Item position listing →
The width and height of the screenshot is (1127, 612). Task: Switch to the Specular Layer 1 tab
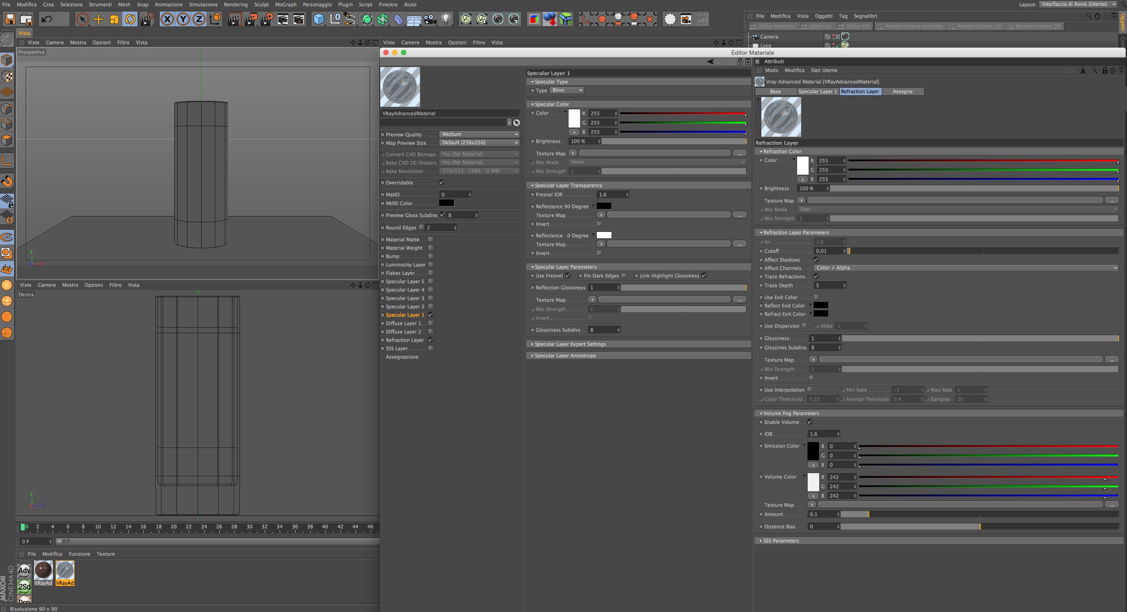[817, 91]
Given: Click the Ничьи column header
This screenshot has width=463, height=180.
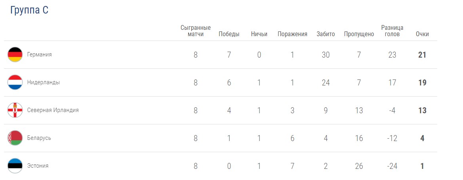Looking at the screenshot, I should pos(259,34).
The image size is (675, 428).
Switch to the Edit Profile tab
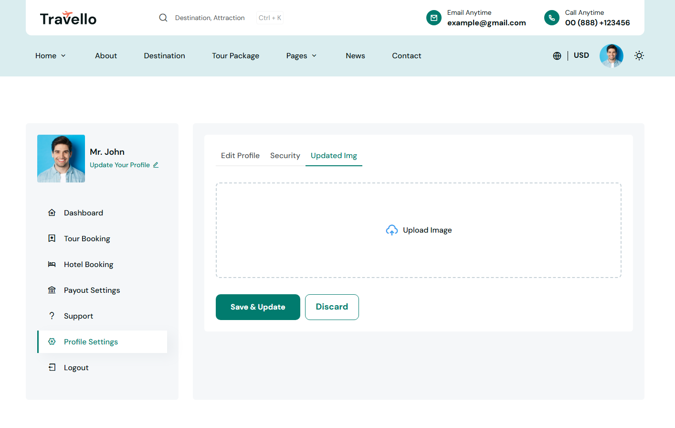pyautogui.click(x=240, y=156)
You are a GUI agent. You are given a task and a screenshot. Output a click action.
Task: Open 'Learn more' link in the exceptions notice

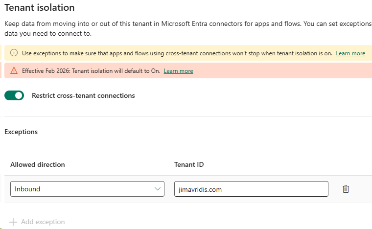(350, 53)
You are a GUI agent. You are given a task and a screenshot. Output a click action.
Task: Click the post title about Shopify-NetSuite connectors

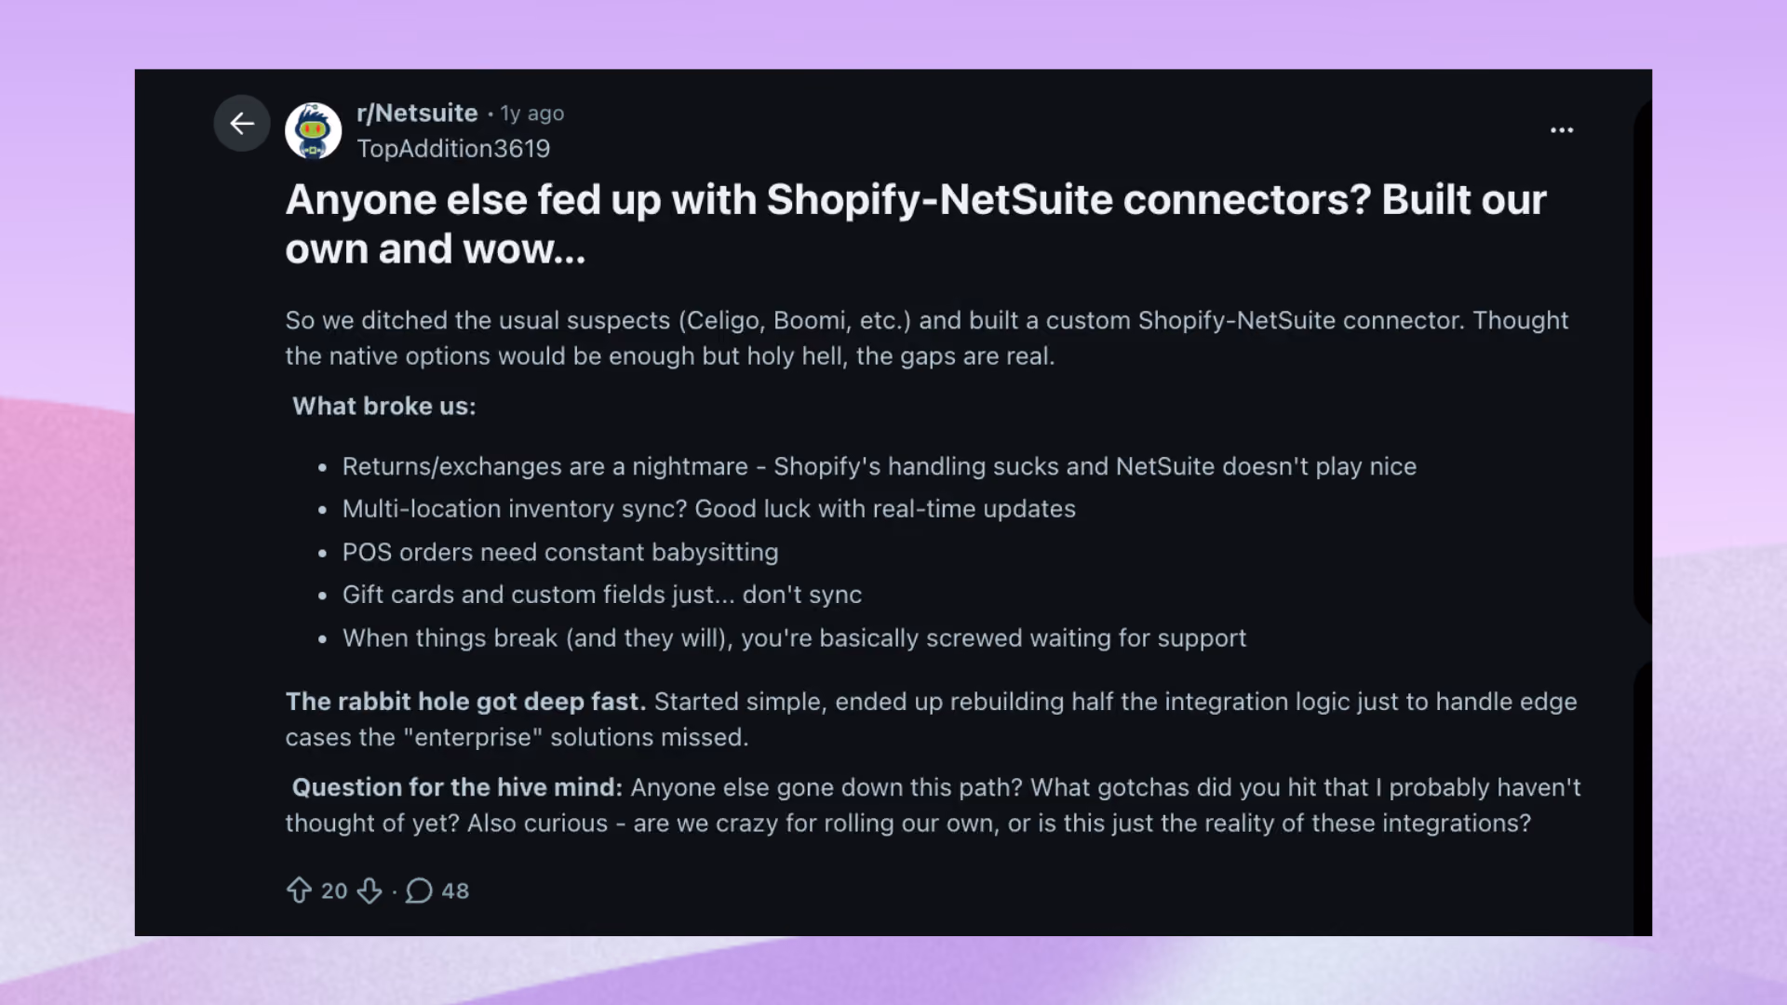[916, 223]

What needs to be done → Rewrite the listing with "Switch to" changed to "Go to" throughout, keeping all other text the same. Omit the pictures.

Answer to the task →
The width and height of the screenshot is (1127, 612). Task: Go to the Specular Layer 1 tab
[817, 91]
Given: Click the Ничьи column header
This screenshot has width=463, height=180.
Looking at the screenshot, I should pos(259,34).
The image size is (675, 428).
Go to the Edit Profile tab
pyautogui.click(x=240, y=156)
You are a GUI agent. You are given a task and a screenshot. Output a click action.
Task: Open 'Learn more' link in the exceptions notice

(350, 53)
You are a GUI agent. You are given a task and a screenshot. Output a click action.
Task: Click the post title about Shopify-NetSuite connectors

[916, 223]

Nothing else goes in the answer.